Nucleosynthesis refers to the creation of atomic nuclei, or broadly defined, the elements. According to astrophysicists, this process was first seen in the early stages of the universe. In its infancy, the temperature of the universe was so high that nuclear fusion took place, creating the first stars. As stars aged, they produced other elements as a byproduct, from lithium down to silicon and iron – a process known as stellar nucleosynthesis.
When it's producing iron, a star is said to be on the last phase of its life, after which it would explode in an event called a supernova. A supernova allows the synthesis of new nuclei (and new elements heavier than iron) due to the flood of neutrons, and these heavy elements would be sent out across space that would one day fall on Earth. These elements would later become part of everything on the planet, including your body. (Related: See how scientists can simulate the formation of a black hole after a supernova.)
Like supernovas, neutron stars – especially neutron star mergers – also create the conditions for heavy element formation, known as a low-energy proton capture. This state, called the Gamow window, has temperatures above 1 gigakelvin (1.8 billion degrees Fahrenheit) but relatively low energy. Scientists wanted to recreate it to see if the Gamow window can induce the synthesis of a heavy element.
“The reactions are most probable under astrophysical circumstances in an energy range called the Gamow window. In this range, nuclei tend to be somewhat slow, making them difficult to obtain in the required intensity,” explained Dr. Jan Glorius of GSI's atomic physics research department. “In addition, the cross-section – the probability of proton capture – decreases rapidly with energy. Until now, it has been almost impossible to create the right conditions in a laboratory for these kinds of reactions.”
Rene Reifarth, professor for experimental astrophysics at Goethe University, suggested that Helmholtz's experimental storage ring (ESR) can recreate a reaction like this. He recommended that a heavy reaction partner circulate in an accelerator where it would interact with a stationary proton gas. This experiment proved so successful that an EU-funded research project at GSI has also expressed support for Reifarth's research.
In the experiment, the researchers prepared xenon ions, which they predicted could capture protons from a proton cloud. The team then decelerated these ions in the ESR, where they encountered the proton gas. Xenon nuclei captured protons. In the process, they transformed into another, heavier element: cesium. This is an almost accurate recreation of what happens in an astrophysical scenario, such as in the core of the sun or the surface of a neutron star.

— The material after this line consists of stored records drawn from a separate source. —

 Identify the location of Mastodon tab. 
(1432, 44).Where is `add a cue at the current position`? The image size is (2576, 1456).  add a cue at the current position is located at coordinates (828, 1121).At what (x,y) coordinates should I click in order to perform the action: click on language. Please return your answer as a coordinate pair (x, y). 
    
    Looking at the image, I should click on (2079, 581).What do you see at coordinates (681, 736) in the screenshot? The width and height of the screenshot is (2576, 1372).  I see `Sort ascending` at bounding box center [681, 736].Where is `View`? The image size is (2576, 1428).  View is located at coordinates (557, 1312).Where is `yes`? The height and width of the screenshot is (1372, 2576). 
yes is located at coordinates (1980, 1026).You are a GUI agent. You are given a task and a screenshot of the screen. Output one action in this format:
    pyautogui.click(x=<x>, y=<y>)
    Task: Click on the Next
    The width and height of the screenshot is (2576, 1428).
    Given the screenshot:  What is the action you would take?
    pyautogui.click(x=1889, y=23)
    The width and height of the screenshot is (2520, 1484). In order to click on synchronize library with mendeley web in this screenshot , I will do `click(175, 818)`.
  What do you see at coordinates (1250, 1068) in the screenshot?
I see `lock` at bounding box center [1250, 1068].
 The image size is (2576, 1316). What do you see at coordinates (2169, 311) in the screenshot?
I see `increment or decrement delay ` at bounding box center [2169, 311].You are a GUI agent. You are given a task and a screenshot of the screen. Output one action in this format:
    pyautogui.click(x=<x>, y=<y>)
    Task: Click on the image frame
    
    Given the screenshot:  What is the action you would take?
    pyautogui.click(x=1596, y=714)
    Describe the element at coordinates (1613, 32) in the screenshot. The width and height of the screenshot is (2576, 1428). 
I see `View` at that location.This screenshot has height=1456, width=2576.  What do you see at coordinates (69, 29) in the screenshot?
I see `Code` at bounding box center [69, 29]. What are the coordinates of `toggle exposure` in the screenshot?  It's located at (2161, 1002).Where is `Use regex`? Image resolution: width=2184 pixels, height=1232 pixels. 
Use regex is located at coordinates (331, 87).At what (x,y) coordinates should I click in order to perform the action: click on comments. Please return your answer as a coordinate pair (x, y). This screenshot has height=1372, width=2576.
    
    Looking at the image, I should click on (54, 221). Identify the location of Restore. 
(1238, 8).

“The experiment makes a decisive contribution to advancing our understanding of nucleosynthesis in the cosmos,” says Reifarth. “Thanks to the high-performance accelerator facility at GSI, we were able to improve the experimental technique for decelerating the heavy reaction partner. We now have more exact knowledge of the area in which the reaction rates occur, which until now had only been theoretically predicted. This allows us to more precisely model the production of elements in the universe.”